-- BEGIN EXTRACTED RECORDS --
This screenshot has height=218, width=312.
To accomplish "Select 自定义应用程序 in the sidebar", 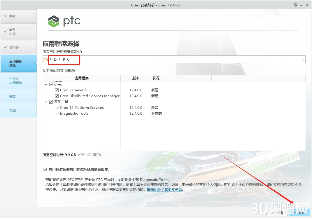I will [x=16, y=81].
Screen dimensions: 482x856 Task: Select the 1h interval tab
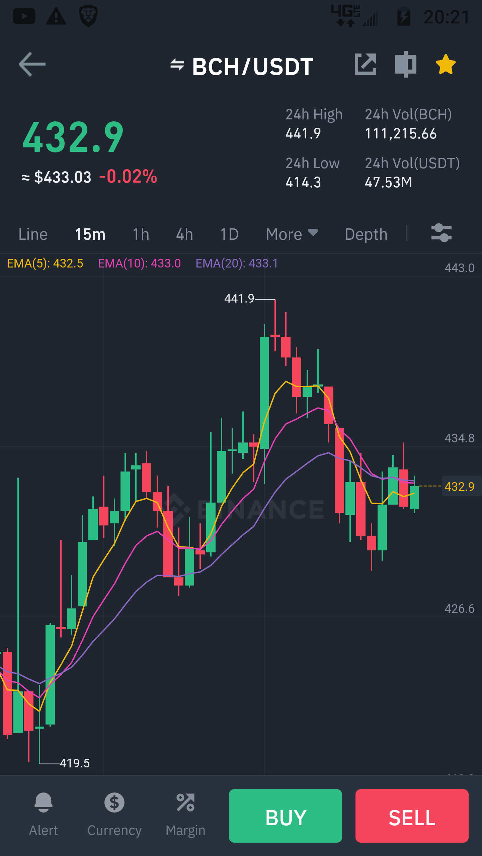pyautogui.click(x=141, y=234)
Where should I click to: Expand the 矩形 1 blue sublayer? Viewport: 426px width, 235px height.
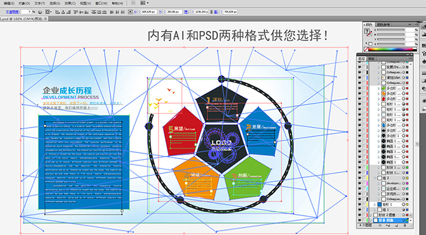click(x=375, y=204)
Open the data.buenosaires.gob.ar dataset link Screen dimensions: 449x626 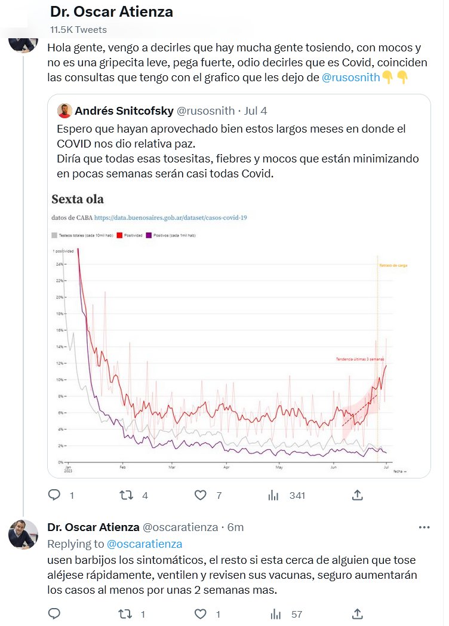pos(170,218)
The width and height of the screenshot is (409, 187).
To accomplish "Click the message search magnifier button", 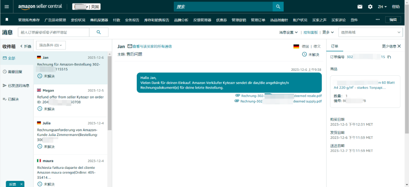I will point(99,32).
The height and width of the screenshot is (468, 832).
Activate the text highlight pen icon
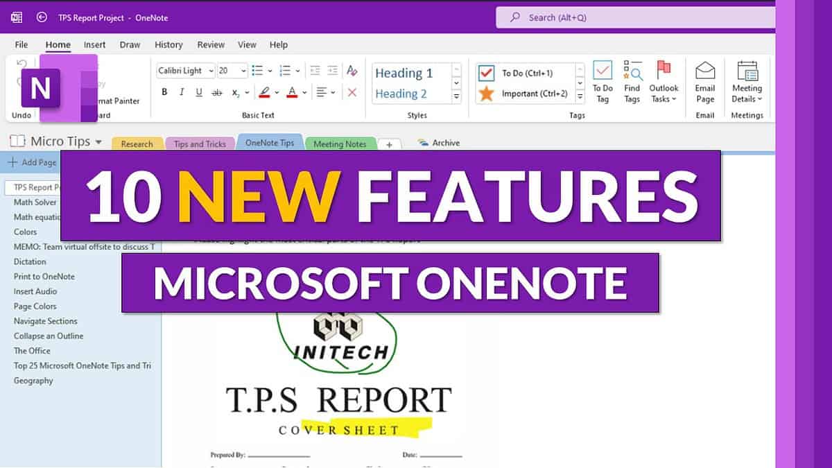[265, 92]
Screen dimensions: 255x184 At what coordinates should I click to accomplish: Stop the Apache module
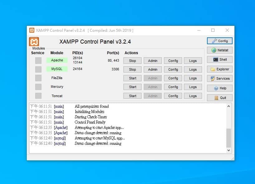tap(132, 61)
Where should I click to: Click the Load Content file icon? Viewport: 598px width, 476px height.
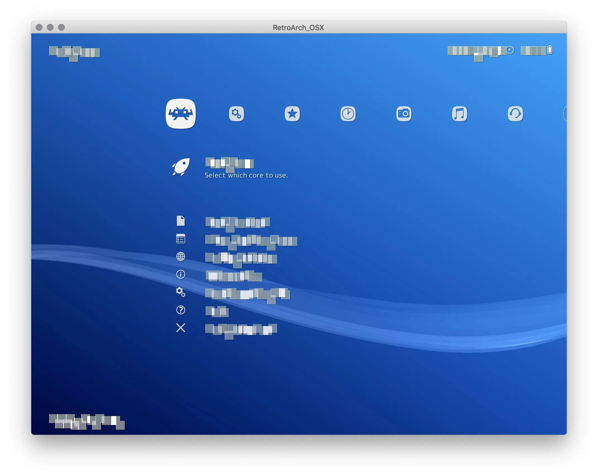[x=181, y=221]
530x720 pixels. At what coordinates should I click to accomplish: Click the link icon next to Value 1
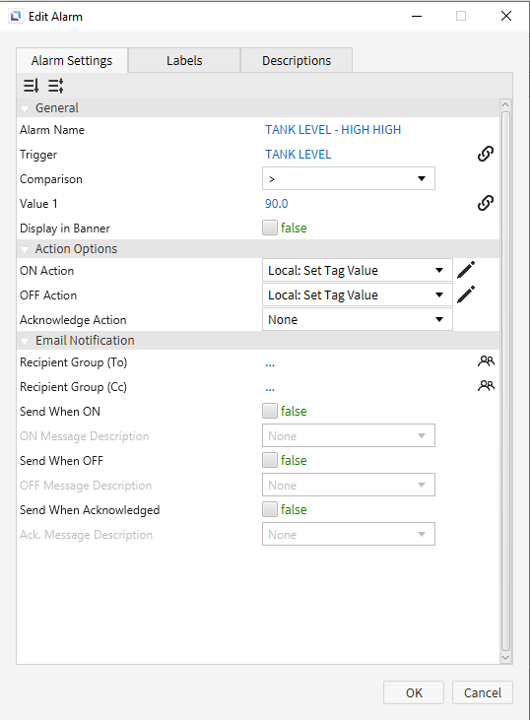point(486,203)
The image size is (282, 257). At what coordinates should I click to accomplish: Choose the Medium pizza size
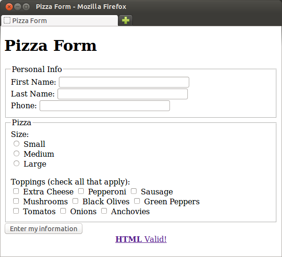(16, 153)
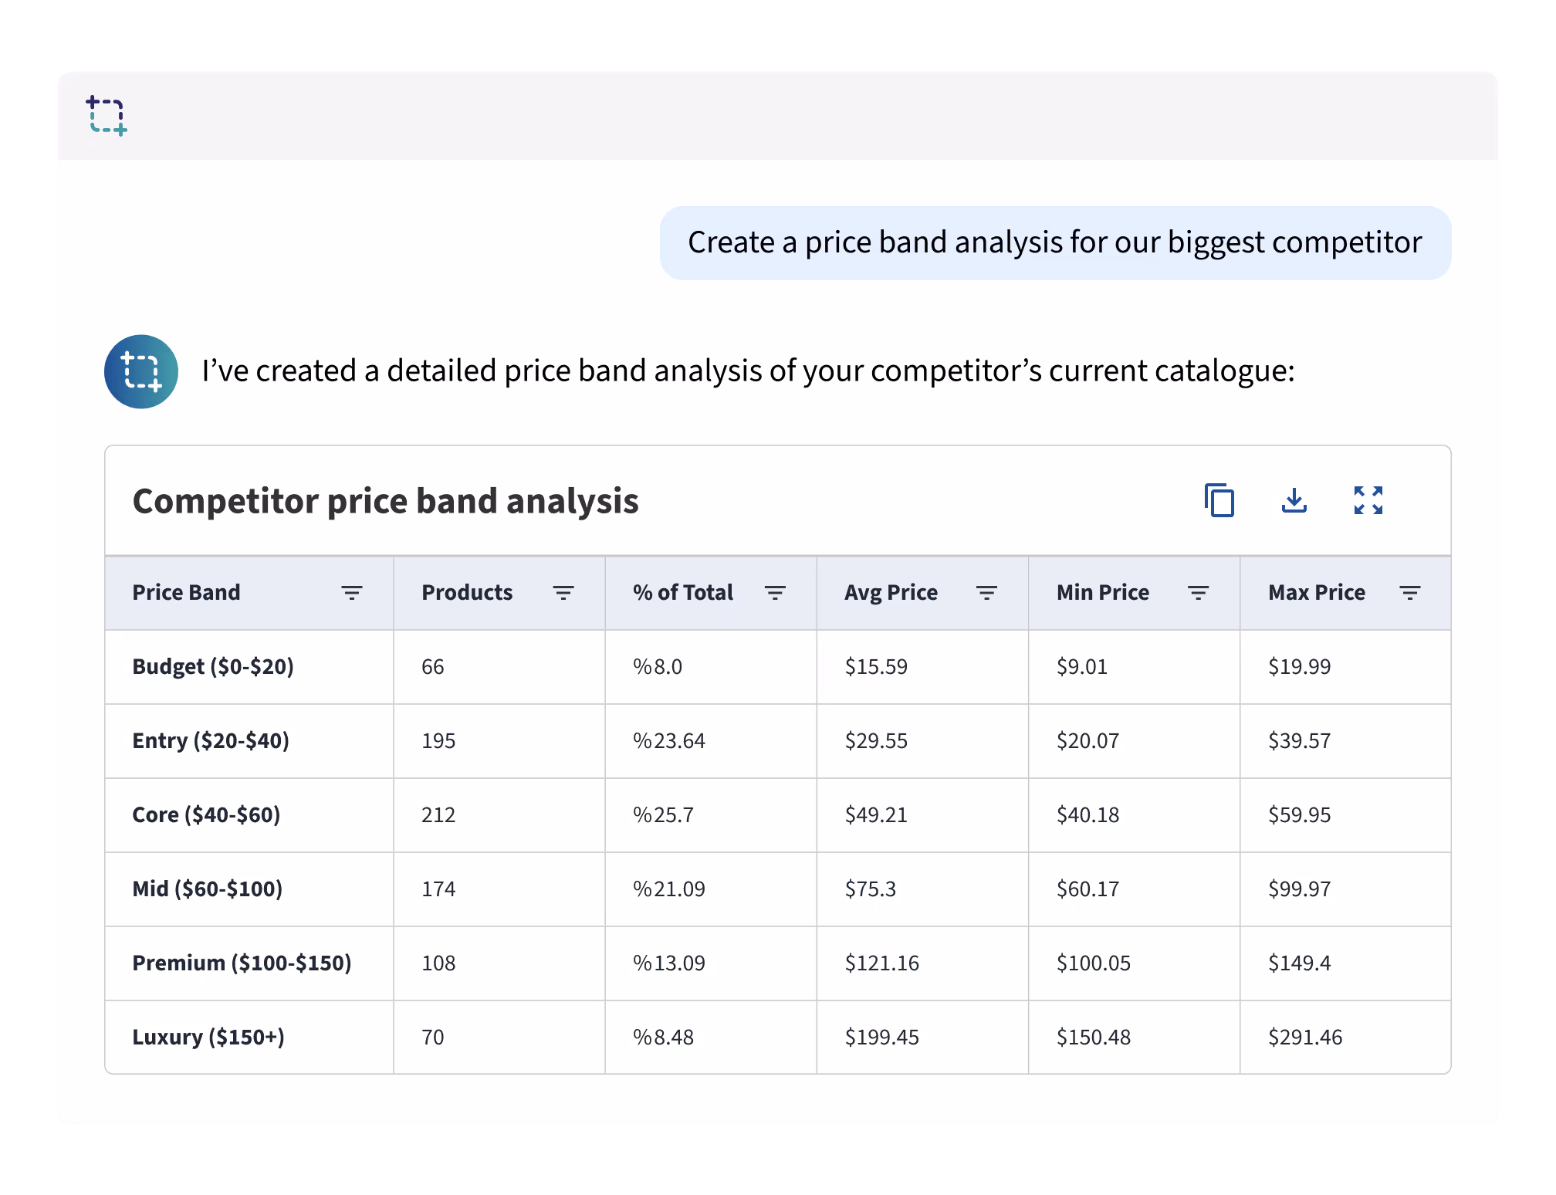Click the user prompt message bubble
This screenshot has height=1195, width=1556.
1054,242
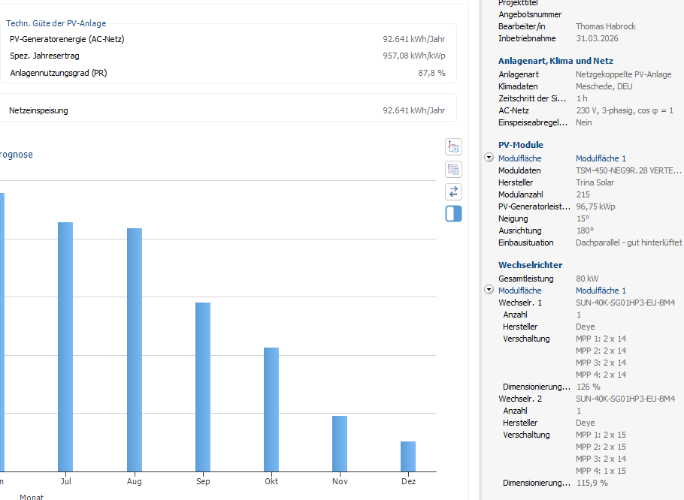This screenshot has width=684, height=500.
Task: Click the Anlagennutzungsgrad (PR) row
Action: click(227, 73)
-- END EXTRACTED RECORDS --
◆ **EXERCISE**
Reproduce word for word every line of the listing from the one containing "The height and" through the last line, including both ends. Leave out the pictures.

◆ **SOLUTION TO THIS TASK**
The height and width of the screenshot is (468, 832).
Activate the text highlight pen icon
[265, 92]
Screen dimensions: 255x184 At what coordinates should I click to accomplish: Stop the Apache module
tap(132, 61)
Where should I click to: Click the Load Content file icon? Viewport: 598px width, 476px height.
[x=181, y=221]
530x720 pixels. At what coordinates should I click to accomplish: Click the link icon next to Value 1
point(486,203)
The image size is (282, 257). At what coordinates should I click to accomplish: Choose the Medium pizza size
(16, 153)
Click the user prompt message bubble
This screenshot has height=1195, width=1556.
1054,242
This screenshot has width=684, height=500.
Task: Click the Anlagennutzungsgrad (PR) row
Action: click(227, 73)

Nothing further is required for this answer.